:: Problem A ::
Answer these questions about the article on emotional self-care, one per line:
(i) According to the article, what is emotional self-care?
(ii) How many rules for better emotional self-care does the article's heading promise?
(iii) What does the article say owning what's yours essentially means?
:: Problem B ::
Continue the article on emotional self-care from its final line.

:: Reading text ::
--*--

Self-care doesn’t just mean exercising, eating right, and getting more sleep.
In fact, there’s more to self-care than treating yourself to the spa, going to the salon, or going on a staycation.
At the very core of these activities is emotional self-care. This is something we at Bridges of Hope also impart to our residents.
What is emotional self-care?
Emotional self-care is how we acknowledge and become aware of our emotions. It’s how we then take the steps to honor those emotions.
Emotional self-care is about owning our emotions, instead of denying it or running away from it, in order to cultivate our well-being.
8 Rules for Better Emotional Self-Care
Feel your feelings.
We are designed to feel. Emotions are natural, and normal. It is when we suppress, ignore, or minimize our feelings when it become a problem. The healthy way to go about this is to let the feelings wash over us and cleanse us. It is by doing this that we can better move on with our lives.
Determine and set boundaries.
What are you comfortable with? What can you tolerate? What gives you peace of mind? Setting clear boundaries can get a lot of the stress out from dealing with people and everyday events.
By setting these boundaries, you also honor yourself. Just be sure to speak up kindly and clearly.
Humility keeps us grounded. It keeps us human. This allows you to go easy on yourself and to be more forgiving. And as you practice this from within, you will also find yourself becoming more accepting, tolerant, and compassionate towards others.
Own what’s yours.
It is essentially minding only what you can control. Being responsible for your side of the street, so to speak. You can’t change others or expect them to think the way you do.
Be patient with yourself.

--*--

:: Supplied material ::
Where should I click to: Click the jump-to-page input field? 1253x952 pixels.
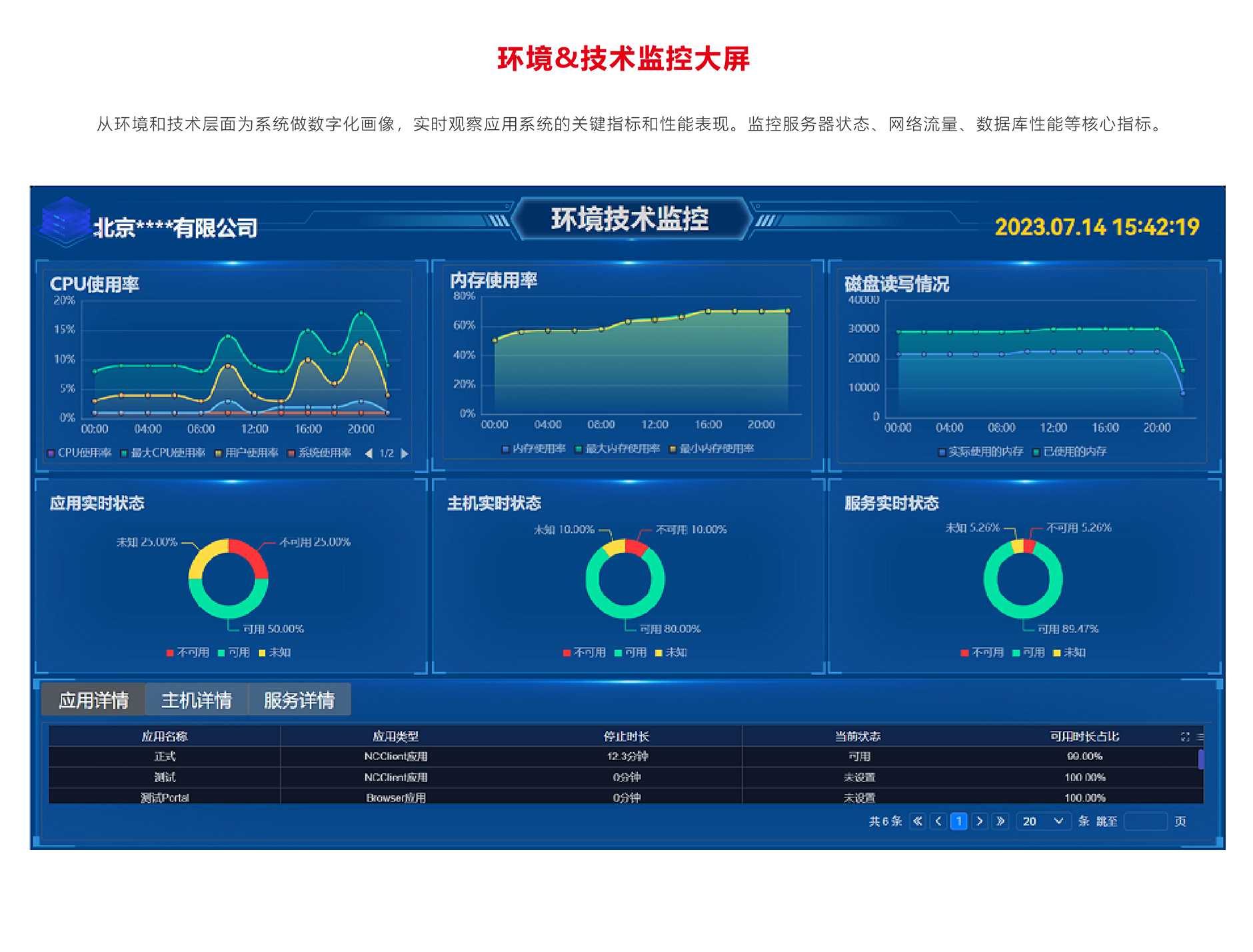click(1145, 821)
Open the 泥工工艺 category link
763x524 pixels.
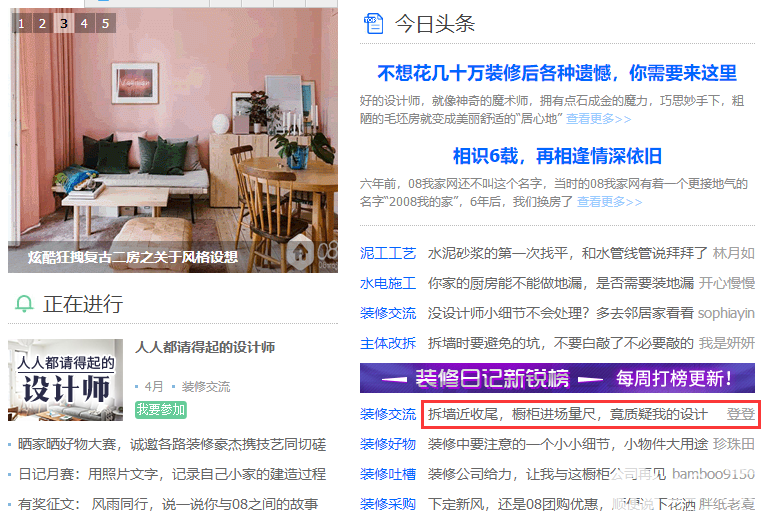coord(388,253)
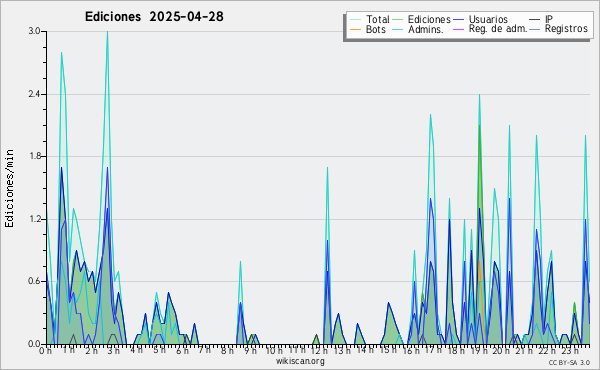Viewport: 600px width, 370px height.
Task: Click the 3.0 value on the vertical axis
Action: (x=35, y=31)
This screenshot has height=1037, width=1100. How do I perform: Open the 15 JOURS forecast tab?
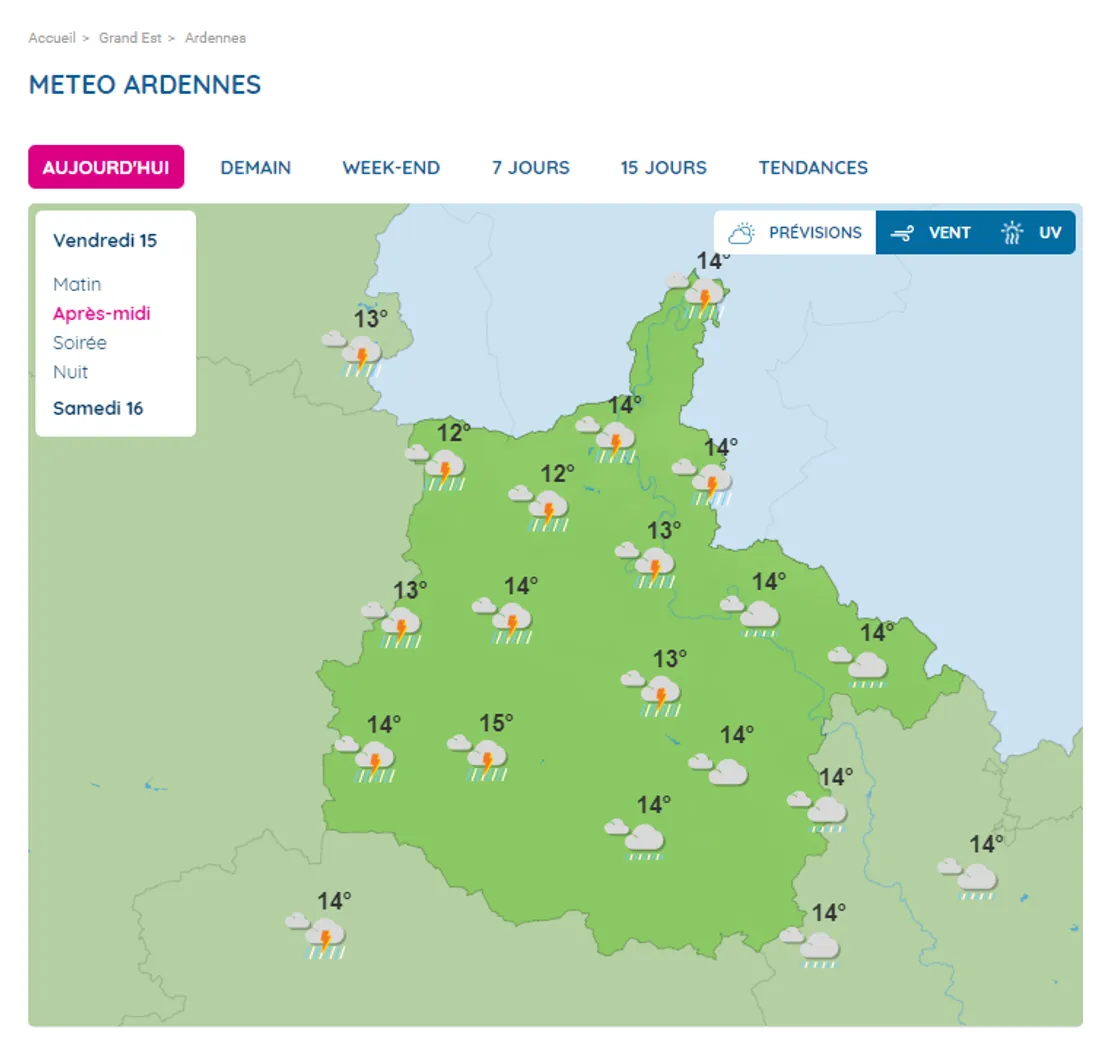(663, 167)
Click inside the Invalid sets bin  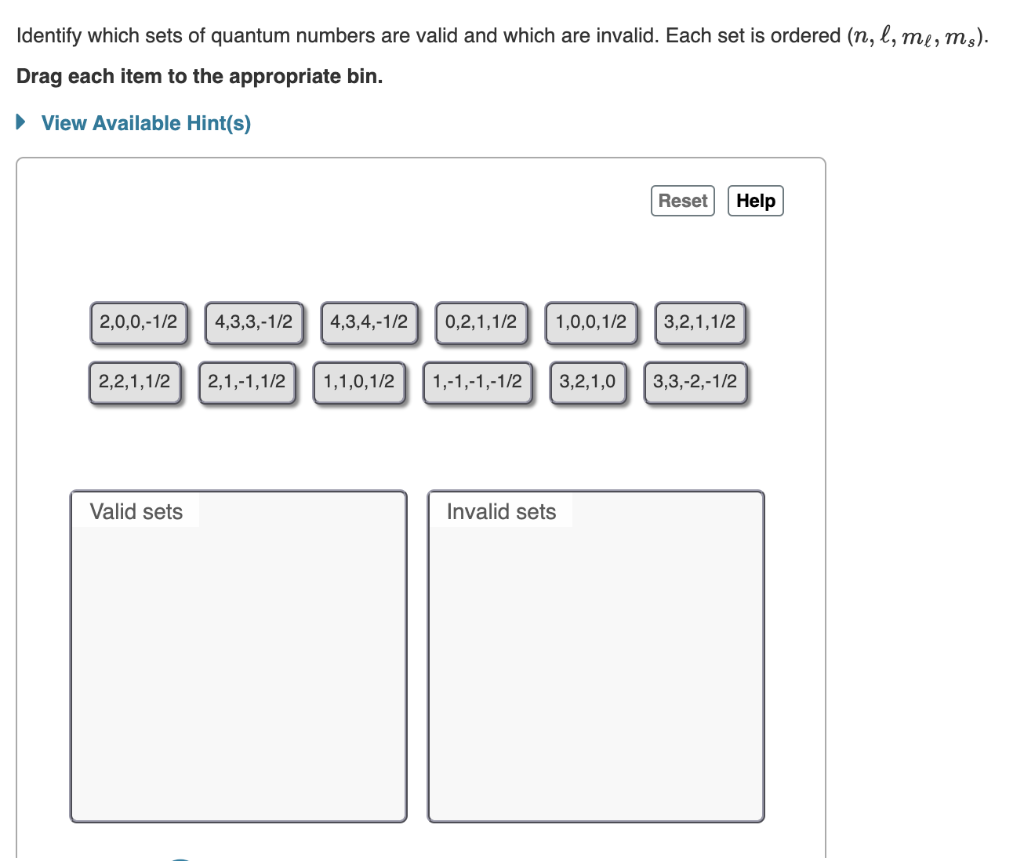(596, 660)
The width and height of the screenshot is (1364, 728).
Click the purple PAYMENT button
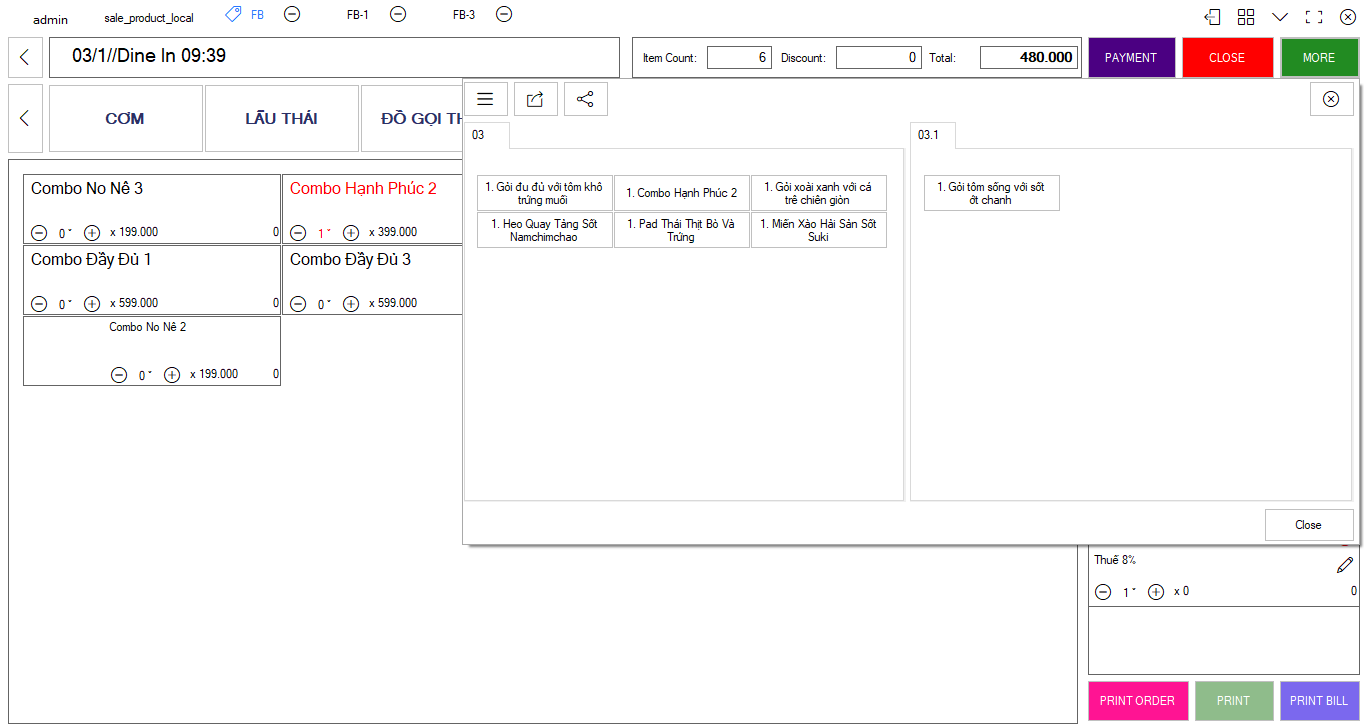[1130, 58]
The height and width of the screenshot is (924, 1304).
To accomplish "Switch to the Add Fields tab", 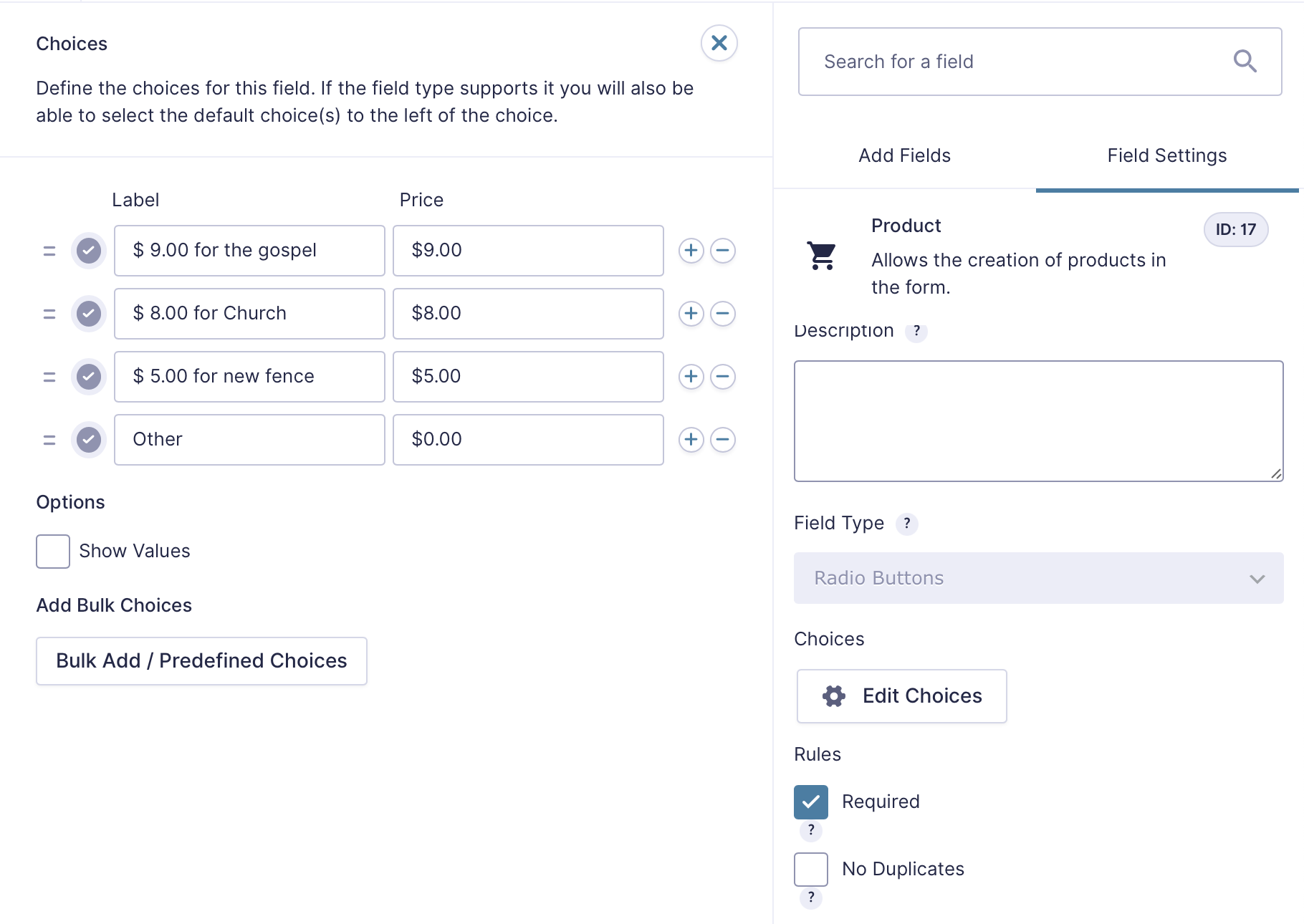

--*--

:: Your response A ::
(i) It is how we acknowledge and become aware of our emotions and then take the steps to honor them.
(ii) Eight.
(iii) Minding only what you can control.

:: Your response B ::
You are a work in progress, much like what other people are. Take every experience as a moment to learn, grow, and evolve.
This means you don’t have to be too hard on yourself. Remember, you may fall down seven times, but you have to stand up eight.
Consider your past.
Many of you reactions and responses may be due to what happened to you in the past. Certain situations can serve as triggers and give you an automatic response. A good part of emotional self-case is in being aware when something triggers you, and to be more mindful of how you feel and react.
As much as possible, get rid of excess emotional baggage. Let go of grudges and resentments–make amends and don’t forget, this goes to yourself too. Once you learn to forgive, yourself and the other person, you can then feel lighter. You can feel a change in yourself, and you can feel free.
Stay away from unhealthy situations.
You can’t always control what happens. The important thing is to not engage in situations that you know just won’t turn out well. You don’t have to leave physically, but you can practicing detaching yourself. Whether it’s from a loved one, friend, or a negative situation, you can always detach with love.